> **Task objective**:
Would you restate all the entries exactly, leaving nothing out?

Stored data
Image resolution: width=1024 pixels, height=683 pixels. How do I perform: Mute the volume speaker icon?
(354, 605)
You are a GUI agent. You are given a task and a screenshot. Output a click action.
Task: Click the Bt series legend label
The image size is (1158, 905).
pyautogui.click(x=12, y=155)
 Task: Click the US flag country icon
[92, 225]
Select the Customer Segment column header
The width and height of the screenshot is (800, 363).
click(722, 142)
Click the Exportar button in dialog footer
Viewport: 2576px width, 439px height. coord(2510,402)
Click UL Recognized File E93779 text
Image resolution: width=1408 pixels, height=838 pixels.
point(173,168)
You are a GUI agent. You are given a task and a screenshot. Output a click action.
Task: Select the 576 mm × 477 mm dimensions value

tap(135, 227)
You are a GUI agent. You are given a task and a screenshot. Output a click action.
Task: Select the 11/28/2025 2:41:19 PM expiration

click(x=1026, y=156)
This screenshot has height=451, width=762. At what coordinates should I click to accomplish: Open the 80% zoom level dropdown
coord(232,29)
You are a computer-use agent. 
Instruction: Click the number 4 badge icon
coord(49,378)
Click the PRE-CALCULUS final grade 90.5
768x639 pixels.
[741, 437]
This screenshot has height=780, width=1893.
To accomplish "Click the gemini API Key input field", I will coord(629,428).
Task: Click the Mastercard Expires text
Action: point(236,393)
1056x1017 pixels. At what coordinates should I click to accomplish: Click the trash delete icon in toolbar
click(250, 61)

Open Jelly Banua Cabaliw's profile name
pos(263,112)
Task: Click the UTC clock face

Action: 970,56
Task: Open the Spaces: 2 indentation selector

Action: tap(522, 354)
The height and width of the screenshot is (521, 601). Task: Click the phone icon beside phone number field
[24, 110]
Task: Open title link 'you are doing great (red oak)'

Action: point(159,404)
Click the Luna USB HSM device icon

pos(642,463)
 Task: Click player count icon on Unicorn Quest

> **Output**:
Image resolution: width=1024 pixels, height=683 pixels. How do I perform: Mute the volume speaker icon?
(354, 605)
You are a GUI agent. You are given a task and a screenshot. Output a click action.
Task: Click the Bt series legend label
The image size is (1158, 905).
pyautogui.click(x=12, y=155)
 Task: Click the US flag country icon
[92, 225]
Select the Customer Segment column header
The width and height of the screenshot is (800, 363).
click(722, 142)
Click the Exportar button in dialog footer
Viewport: 2576px width, 439px height. coord(2510,402)
Click UL Recognized File E93779 text
Image resolution: width=1408 pixels, height=838 pixels.
point(173,168)
You are a GUI agent. You are given a task and a screenshot. Output a click action.
Task: Select the 576 mm × 477 mm dimensions value

tap(135, 227)
You are a GUI agent. You are given a task and a screenshot. Output a click action.
Task: Select the 11/28/2025 2:41:19 PM expiration

click(x=1026, y=156)
This screenshot has height=451, width=762. At what coordinates should I click to accomplish: Open the 80% zoom level dropdown
coord(232,29)
You are a computer-use agent. 
Instruction: Click the number 4 badge icon
coord(49,378)
Click the PRE-CALCULUS final grade 90.5
768x639 pixels.
[741, 437]
This screenshot has height=780, width=1893.
To accomplish "Click the gemini API Key input field", I will coord(629,428).
Task: Click the Mastercard Expires text
Action: point(236,393)
1056x1017 pixels. At what coordinates should I click to accomplish: Click the trash delete icon in toolbar
click(250, 61)

Open Jelly Banua Cabaliw's profile name
pos(263,112)
Task: Click the UTC clock face

Action: 970,56
Task: Open the Spaces: 2 indentation selector

Action: tap(522, 354)
The height and width of the screenshot is (521, 601). Task: Click the phone icon beside phone number field
[24, 110]
Task: Open title link 'you are doing great (red oak)'

Action: point(159,404)
Click the Luna USB HSM device icon

pos(642,463)
 Task: Click player count icon on Unicorn Quest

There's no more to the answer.